Unhealthy diet, smoking
Running and jogging count as forms of exercise, Tayag said.
He cited the lack of genuine exercise as among the main reasons for the prevalence of noncommunicable diseases among Filipinos.
Aside from leading a sedentary lifestyle, unhealthy diet and smoking are major causes of cardiovascular diseases, stroke, lung and kidney ailments, diabetes and obesity, Tayag said.
Smoking accounts for at least 15 to 30 per cent of lifestyle diseases in the Philippines, he said.
"We hope this run will leave a lasting impression on the people that healthy lifestyle is very important to promote good health," said Dr. Leo Olarte, a PMA governor.
A 2008 study by the Food and Nutrition Research Institute showed that 76.3 per cent of Filipino men were sedentary in their jobs, 93.8 per cent sedentary during their travels, and 89.9 per cent sedentary during their leisure time.
For Filipino women, the per centages were 76.2 per cent at work, 95.7 per cent in their travel and 95.7 per cent during their leisure hours, according to the study.

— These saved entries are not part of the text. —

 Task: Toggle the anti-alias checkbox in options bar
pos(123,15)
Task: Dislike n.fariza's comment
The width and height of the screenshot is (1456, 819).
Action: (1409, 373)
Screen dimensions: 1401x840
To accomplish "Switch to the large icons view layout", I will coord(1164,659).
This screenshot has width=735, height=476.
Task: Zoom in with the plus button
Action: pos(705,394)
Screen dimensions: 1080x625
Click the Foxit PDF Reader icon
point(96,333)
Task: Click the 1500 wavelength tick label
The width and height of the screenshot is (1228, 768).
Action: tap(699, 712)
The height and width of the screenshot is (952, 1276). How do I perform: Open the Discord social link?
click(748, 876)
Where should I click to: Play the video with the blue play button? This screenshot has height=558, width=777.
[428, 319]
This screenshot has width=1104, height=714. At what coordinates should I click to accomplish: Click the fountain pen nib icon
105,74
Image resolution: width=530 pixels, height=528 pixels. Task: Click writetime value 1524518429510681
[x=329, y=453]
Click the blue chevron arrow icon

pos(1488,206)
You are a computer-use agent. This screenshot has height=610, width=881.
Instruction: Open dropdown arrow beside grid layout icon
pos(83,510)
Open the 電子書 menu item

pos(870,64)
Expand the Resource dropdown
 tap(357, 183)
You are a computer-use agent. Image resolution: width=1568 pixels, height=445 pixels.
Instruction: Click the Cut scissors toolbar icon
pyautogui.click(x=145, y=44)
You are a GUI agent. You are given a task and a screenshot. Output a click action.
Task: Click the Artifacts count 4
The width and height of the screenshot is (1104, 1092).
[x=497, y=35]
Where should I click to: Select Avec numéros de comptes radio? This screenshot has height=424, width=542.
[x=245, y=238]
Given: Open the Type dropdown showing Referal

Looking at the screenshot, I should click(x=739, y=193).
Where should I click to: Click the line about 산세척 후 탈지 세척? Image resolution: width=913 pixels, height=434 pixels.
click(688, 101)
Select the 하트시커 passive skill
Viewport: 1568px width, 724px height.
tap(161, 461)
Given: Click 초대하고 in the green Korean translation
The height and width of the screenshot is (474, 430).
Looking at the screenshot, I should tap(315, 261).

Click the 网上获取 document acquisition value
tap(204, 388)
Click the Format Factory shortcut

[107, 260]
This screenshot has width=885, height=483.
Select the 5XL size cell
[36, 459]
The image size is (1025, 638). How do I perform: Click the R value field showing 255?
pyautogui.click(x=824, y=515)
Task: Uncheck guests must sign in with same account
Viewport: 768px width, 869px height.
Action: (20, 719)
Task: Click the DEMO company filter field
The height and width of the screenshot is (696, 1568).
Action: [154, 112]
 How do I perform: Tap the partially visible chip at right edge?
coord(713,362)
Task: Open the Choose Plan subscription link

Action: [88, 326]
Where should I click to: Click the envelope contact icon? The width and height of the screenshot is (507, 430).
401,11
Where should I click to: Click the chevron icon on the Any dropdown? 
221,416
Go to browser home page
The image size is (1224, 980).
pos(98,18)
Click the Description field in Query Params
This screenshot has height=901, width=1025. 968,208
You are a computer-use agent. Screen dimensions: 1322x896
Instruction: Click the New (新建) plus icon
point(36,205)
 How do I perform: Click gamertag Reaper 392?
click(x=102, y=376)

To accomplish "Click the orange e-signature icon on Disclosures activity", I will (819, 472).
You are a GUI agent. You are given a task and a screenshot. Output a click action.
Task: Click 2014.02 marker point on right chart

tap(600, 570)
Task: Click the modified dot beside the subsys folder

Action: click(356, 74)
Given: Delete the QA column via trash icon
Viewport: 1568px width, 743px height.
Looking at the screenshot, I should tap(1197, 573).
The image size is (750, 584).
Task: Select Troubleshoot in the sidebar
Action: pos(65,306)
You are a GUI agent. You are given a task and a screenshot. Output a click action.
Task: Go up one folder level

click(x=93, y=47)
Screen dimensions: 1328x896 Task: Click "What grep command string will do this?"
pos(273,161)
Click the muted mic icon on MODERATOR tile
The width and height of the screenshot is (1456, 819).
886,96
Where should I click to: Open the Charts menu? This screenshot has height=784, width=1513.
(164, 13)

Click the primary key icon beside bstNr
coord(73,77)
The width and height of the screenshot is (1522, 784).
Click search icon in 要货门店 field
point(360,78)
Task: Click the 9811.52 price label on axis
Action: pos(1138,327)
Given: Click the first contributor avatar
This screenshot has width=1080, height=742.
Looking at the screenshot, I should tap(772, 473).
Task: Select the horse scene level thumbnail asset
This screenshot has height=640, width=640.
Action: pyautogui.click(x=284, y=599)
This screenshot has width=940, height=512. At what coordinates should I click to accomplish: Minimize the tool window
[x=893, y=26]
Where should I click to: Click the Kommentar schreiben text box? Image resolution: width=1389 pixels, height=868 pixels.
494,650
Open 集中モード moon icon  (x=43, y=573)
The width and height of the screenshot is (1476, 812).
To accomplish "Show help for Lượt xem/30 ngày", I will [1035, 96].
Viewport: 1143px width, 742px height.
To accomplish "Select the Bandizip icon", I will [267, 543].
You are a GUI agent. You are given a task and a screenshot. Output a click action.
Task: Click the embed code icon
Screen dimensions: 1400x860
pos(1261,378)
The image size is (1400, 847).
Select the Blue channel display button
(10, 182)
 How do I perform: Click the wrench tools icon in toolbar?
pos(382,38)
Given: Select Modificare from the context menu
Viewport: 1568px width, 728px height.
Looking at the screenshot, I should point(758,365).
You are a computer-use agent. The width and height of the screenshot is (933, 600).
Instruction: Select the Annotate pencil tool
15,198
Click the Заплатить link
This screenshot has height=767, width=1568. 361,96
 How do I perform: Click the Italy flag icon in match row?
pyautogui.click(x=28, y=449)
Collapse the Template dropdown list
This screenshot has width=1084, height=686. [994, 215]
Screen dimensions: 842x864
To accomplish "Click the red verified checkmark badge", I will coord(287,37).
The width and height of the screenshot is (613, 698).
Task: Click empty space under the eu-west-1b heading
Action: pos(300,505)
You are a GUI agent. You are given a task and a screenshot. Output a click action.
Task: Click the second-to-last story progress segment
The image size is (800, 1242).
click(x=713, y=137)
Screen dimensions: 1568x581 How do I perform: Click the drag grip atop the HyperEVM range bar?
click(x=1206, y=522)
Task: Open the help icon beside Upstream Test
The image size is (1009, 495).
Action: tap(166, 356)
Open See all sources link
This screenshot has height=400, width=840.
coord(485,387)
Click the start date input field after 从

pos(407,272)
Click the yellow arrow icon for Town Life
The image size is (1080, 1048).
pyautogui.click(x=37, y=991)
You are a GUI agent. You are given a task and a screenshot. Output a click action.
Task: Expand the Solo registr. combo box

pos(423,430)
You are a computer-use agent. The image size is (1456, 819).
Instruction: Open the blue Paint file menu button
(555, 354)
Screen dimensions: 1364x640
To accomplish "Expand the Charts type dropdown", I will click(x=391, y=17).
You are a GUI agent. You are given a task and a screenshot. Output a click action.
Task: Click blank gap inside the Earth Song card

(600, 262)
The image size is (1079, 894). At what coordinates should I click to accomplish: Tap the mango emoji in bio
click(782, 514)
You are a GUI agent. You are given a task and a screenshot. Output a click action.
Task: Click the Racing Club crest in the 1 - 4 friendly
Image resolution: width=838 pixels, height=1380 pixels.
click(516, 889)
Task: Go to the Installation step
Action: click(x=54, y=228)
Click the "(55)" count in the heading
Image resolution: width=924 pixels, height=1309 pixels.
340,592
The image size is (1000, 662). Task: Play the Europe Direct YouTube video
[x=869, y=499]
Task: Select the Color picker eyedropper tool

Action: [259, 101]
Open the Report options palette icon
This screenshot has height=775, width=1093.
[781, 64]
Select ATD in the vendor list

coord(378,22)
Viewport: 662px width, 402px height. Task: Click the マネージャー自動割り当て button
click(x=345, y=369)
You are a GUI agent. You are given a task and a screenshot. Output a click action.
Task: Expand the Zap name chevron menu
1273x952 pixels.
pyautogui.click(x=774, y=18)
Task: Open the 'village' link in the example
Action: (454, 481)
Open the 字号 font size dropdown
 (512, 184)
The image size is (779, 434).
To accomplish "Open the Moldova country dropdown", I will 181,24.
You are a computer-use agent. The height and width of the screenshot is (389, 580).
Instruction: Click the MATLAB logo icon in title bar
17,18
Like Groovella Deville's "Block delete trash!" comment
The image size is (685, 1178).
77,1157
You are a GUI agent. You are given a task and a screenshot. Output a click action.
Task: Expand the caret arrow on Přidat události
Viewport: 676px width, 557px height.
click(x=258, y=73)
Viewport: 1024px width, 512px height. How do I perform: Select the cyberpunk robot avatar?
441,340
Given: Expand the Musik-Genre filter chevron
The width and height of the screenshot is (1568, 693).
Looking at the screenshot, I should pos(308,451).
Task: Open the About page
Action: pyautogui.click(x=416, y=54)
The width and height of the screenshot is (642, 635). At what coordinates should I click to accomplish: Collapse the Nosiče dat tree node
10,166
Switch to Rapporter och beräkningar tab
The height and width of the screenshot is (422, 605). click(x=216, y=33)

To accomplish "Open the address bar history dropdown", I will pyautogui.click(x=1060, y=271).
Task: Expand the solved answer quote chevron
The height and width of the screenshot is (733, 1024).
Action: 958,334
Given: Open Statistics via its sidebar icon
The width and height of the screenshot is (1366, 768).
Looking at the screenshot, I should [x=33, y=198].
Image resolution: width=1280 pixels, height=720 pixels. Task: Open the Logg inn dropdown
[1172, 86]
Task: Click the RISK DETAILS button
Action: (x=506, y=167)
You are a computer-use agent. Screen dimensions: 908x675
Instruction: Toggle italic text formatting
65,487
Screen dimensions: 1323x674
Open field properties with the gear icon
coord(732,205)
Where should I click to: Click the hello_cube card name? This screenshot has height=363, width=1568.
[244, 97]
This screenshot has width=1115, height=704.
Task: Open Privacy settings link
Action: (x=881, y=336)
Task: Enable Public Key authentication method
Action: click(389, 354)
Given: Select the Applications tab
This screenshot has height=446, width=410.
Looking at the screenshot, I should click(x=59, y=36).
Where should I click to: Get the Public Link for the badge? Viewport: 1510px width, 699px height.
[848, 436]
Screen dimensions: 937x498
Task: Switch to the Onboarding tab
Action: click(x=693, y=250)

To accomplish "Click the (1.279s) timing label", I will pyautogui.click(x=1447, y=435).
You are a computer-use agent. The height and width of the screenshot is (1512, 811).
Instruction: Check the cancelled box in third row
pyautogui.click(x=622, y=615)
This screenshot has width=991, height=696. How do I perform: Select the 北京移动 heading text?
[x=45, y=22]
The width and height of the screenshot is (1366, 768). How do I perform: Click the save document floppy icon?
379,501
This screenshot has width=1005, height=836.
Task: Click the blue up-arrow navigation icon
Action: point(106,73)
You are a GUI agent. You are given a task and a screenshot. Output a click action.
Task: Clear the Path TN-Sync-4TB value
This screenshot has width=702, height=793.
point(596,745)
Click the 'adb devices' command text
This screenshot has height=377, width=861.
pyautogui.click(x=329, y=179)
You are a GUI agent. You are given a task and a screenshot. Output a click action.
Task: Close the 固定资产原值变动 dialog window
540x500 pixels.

As part of the antismoking campaign, more than 1,000 PMA members quietly underwent rehabilitation between 2009 and 2011 to cure themselves of their smoking addiction.
Michael Aragon, PMA media affairs chair, said the organization had banned its 17,000 members from smoking, "because how else can oncologists (cancer specialists) and cardiologists compel their patients to stop smoking when they can't stop themselves?"
But the PMA is also aware that smoking is an addiction that requires healing, so some members "volunteered to undergo clinic-based rehabilitation," Aragon said.
The process combines psychological evaluation and therapy with a gradual intake of nicotine to induce withdrawal from tobacco. The doctors' identities remain confidential, Aragon said.
"We plan to develop smoke-cessation clinics for smokers caught in smoke-free public zones and who decide to quit," he said.
"There are only a handful of smoke-free cities today, among them Baguio City, Davao City and Metro Manila, where (the) enforcement [of antismoking ordinances] is still being challenged," Aragon said.
The Smoke-Free Philippines campaign was launched hand in hand with the fun run.
In the 15-km run around Baguio, Reyes was joined by government health workers, dentists, nurses, students and officers of the Philippine Military Academy led by its superintendent, Brig. Gen. Nonato Alfredo Peralta Jr.
"I am actually a failure at this [antismoking] campaign. I failed to stop my brother from smoking. He started at an early age. He died recently," Reyes said.
Dr. Ronald Nuñez, vice president for Luzon of the Philippine Dental Association, said his group had also "passed in principle" a resolution seeking to stop members from smoking.